Where a line holds the word "computer", copy that line from the data below.

** Listed records follows **

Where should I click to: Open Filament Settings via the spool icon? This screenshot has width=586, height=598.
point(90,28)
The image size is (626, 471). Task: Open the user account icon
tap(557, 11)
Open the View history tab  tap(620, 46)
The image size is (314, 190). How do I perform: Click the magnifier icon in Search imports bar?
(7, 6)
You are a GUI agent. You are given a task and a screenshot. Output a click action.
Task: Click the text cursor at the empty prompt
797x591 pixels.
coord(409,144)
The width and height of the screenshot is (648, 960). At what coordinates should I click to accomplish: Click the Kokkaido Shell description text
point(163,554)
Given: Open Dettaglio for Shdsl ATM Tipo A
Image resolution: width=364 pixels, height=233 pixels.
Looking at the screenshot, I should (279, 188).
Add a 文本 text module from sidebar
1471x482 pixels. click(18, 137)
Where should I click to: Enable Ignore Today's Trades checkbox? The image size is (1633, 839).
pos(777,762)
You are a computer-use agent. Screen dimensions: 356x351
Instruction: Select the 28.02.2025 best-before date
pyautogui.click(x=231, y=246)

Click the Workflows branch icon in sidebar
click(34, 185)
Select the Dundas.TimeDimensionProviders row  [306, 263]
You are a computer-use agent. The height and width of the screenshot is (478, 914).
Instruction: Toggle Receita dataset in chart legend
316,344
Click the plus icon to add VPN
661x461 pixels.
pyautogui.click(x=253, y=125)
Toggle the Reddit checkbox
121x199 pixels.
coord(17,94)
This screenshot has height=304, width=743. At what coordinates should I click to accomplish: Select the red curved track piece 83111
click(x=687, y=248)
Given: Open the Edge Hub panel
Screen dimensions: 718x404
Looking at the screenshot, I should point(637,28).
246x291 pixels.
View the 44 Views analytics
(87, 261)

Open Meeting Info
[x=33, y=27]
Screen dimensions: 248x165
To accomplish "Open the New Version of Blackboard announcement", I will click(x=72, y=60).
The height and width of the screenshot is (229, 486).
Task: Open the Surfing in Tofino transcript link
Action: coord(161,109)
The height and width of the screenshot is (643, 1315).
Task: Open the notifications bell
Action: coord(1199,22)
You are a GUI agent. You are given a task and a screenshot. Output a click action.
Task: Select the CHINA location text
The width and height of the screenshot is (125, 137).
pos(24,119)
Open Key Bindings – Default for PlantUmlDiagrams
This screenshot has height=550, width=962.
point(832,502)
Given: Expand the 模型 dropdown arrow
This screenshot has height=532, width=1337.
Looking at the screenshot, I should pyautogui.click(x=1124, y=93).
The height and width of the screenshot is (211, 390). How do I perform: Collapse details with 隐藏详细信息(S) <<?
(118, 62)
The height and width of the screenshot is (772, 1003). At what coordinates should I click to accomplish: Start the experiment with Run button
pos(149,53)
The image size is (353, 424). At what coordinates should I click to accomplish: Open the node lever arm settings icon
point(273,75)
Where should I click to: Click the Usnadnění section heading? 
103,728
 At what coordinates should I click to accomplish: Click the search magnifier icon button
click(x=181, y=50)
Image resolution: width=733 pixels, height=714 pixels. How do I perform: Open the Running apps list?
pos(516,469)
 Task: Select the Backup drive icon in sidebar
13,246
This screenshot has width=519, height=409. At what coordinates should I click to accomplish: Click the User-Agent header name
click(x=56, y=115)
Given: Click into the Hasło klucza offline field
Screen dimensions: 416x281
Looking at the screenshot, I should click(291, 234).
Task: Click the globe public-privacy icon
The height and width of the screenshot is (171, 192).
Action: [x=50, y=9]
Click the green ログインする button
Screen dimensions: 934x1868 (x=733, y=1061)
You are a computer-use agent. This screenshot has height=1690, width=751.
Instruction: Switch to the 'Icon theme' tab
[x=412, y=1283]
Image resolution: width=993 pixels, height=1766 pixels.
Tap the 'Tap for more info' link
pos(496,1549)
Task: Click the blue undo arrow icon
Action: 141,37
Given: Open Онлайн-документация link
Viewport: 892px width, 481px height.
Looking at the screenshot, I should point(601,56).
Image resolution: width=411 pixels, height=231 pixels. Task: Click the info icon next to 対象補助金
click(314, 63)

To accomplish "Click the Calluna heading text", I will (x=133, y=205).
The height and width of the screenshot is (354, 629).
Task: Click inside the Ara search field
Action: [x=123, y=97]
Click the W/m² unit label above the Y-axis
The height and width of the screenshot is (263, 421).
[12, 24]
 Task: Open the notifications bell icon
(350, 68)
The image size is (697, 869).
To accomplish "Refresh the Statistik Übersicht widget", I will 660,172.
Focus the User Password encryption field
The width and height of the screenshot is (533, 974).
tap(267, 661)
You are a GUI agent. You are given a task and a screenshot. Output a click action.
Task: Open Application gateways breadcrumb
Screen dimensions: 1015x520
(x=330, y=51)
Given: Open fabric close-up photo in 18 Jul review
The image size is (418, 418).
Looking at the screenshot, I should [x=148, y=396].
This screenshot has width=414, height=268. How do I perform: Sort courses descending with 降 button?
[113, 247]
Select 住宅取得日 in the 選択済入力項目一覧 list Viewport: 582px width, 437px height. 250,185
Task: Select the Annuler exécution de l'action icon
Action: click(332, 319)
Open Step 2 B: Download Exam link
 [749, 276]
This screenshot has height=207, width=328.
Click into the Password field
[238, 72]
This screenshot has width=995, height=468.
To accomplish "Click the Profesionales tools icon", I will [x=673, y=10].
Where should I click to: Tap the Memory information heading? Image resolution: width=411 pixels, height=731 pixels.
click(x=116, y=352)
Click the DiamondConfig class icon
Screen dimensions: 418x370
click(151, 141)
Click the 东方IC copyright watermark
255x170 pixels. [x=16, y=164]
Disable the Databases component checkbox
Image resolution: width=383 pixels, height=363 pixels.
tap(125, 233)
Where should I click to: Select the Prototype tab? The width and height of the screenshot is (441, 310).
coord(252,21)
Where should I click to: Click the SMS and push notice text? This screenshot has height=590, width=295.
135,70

** End of Listed records **

> **Written response**:
You are a computer-use agent. Screen dimensions: 356x351
You are a computer-use agent. The height and width of the screenshot is (478, 914).
You are a computer-use agent. This screenshot has height=1690, width=751.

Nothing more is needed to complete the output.